Despite clear evidence of a pick-up in global growth, some fund managers believe this will not be inf...
Ian Harwood, strategist at Dresdner Kleinwort Benson, says: "Global growth is picking up strongly and the composite lead indicators we follow suggest that this process has further to run. Unsurprisingly, given the inflationary experience of the 1970s and 1980s, bond investors worry whether current low inflation will last.
"Commodity prices, especially oil prices, have jumped sharply while output gaps are beginning to narrow world-wide. We believe, nonetheless, that such inflation angst will not prove justified, just as it was not back in 1994."
Dresdner is fundamentally bullish on bonds, Harwood says.
"Not only will core inflation remain low but short-term rates are unlikely to rise as much as is currently implied by the futures contracts. The resumption of the long bull market in bonds is surely a matter of timing."

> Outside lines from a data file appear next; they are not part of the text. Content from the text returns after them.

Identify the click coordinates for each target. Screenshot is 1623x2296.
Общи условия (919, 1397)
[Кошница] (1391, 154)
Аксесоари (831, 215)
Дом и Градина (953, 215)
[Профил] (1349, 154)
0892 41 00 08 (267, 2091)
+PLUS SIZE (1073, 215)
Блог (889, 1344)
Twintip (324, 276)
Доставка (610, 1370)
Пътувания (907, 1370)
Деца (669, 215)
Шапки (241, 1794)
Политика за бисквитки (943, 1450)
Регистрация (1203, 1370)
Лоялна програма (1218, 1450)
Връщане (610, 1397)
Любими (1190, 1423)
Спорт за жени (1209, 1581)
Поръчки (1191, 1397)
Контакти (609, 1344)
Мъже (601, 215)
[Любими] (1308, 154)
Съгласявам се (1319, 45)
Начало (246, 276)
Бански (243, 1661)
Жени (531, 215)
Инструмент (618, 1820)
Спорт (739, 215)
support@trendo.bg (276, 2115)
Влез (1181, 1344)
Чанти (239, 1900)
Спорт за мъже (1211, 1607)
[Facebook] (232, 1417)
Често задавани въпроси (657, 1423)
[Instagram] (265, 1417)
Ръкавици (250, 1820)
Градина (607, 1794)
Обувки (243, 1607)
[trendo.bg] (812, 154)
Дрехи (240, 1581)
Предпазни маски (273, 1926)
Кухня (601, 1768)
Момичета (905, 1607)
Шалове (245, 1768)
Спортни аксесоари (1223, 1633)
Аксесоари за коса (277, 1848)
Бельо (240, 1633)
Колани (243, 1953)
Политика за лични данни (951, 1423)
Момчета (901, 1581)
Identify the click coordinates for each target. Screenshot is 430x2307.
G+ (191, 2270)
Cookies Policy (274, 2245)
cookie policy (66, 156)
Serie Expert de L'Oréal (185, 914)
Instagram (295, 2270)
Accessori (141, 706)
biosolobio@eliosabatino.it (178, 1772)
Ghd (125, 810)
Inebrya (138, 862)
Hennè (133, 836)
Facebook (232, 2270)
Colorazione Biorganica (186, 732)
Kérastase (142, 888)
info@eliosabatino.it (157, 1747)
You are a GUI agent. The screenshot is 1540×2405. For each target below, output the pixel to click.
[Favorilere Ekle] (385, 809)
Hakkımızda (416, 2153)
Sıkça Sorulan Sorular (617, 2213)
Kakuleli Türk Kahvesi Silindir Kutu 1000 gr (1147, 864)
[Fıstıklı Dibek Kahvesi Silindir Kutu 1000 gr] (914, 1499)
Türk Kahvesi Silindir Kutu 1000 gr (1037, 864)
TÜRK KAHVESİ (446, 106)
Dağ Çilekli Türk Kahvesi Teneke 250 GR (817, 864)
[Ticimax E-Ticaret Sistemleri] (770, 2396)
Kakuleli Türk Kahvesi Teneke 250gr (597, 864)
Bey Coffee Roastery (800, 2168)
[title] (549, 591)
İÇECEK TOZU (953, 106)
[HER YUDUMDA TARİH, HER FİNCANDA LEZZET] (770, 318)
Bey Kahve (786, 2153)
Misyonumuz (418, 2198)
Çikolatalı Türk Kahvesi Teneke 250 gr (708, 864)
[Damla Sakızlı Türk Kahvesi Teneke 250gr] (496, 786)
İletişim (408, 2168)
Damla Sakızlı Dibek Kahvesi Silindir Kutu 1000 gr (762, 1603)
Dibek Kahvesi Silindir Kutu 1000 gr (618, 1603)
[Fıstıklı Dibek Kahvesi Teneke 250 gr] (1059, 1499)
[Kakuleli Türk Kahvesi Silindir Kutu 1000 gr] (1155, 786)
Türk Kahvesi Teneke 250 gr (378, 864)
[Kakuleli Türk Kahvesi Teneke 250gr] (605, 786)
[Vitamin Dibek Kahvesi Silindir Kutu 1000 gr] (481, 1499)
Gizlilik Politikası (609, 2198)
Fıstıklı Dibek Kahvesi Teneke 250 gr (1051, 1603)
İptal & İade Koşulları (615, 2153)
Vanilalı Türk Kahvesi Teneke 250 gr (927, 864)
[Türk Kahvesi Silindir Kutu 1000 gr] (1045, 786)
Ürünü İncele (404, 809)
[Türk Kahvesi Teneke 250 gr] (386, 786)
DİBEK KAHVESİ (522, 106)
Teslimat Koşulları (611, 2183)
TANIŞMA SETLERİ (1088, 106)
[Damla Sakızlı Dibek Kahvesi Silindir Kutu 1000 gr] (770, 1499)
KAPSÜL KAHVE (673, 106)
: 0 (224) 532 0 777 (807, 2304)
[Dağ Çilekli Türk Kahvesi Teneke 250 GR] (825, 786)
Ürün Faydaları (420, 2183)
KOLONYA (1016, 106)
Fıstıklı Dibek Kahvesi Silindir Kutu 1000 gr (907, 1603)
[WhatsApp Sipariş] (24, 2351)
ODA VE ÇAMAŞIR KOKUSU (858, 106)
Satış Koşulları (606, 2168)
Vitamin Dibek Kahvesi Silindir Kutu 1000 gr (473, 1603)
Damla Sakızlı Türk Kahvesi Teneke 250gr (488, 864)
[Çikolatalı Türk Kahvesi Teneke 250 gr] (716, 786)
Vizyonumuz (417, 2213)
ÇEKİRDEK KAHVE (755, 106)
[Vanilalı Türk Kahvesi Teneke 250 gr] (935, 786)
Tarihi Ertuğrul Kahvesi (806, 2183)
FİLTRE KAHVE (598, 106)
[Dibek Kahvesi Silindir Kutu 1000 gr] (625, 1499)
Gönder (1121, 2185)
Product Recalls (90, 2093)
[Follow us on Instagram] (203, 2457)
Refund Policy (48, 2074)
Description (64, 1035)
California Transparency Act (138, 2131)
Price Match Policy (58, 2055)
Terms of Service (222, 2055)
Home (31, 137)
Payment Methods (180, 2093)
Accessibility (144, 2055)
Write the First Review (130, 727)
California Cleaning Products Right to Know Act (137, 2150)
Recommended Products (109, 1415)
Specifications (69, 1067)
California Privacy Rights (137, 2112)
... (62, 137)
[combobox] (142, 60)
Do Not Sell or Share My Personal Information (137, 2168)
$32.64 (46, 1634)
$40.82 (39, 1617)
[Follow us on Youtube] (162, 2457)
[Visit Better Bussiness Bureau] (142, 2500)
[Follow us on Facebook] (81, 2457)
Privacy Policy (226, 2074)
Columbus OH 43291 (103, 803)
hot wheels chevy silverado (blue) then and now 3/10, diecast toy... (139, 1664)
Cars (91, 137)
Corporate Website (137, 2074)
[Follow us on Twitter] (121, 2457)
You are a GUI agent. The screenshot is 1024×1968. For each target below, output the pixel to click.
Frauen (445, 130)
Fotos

There are nevertheless two potential impediments to 'value' at the long end of the curve being fully released.
"The US current account deficit is becoming increasingly difficult to finance because Asian surplus savings are being drained away as their own burgeoning current account surpluses decline. The US is having to fight to get its hands on increasingly scarce global capital. There is a flow of funds problem. Real yields are rising.
"We are also concerned that the markets could be disturbed by a snapback in US wage inflation. We view the recent deceleration as temporary. The restraining impact of last year's lower CPI inflation and the profits recession have reversed."
Peter Price, head of fixed interest at Hill Samuel Asset Management, also believes equities are at risk of a period of underperformance relative to bonds.
He remarks: "Global economic growth should continue to surprise on the strong side. Robust US domestic demand has been the key driver but Asia and Europe are now taking up the mantle.
"However, we believe inflation will remain stable. Broad commodity indices and wage inflation are relatively stable. Global excess capacity and technological developments such as the internet will maintain downward pressure on prices.
"This benign inflation outlook will ensure that any interest rate rises will be very modest. As a result, we have moved overweight in bonds relative to cash in our global portfolio, and remain neutral in equities. Bond markets have retreated to attractive levels. Yields should fall over the next 12 months."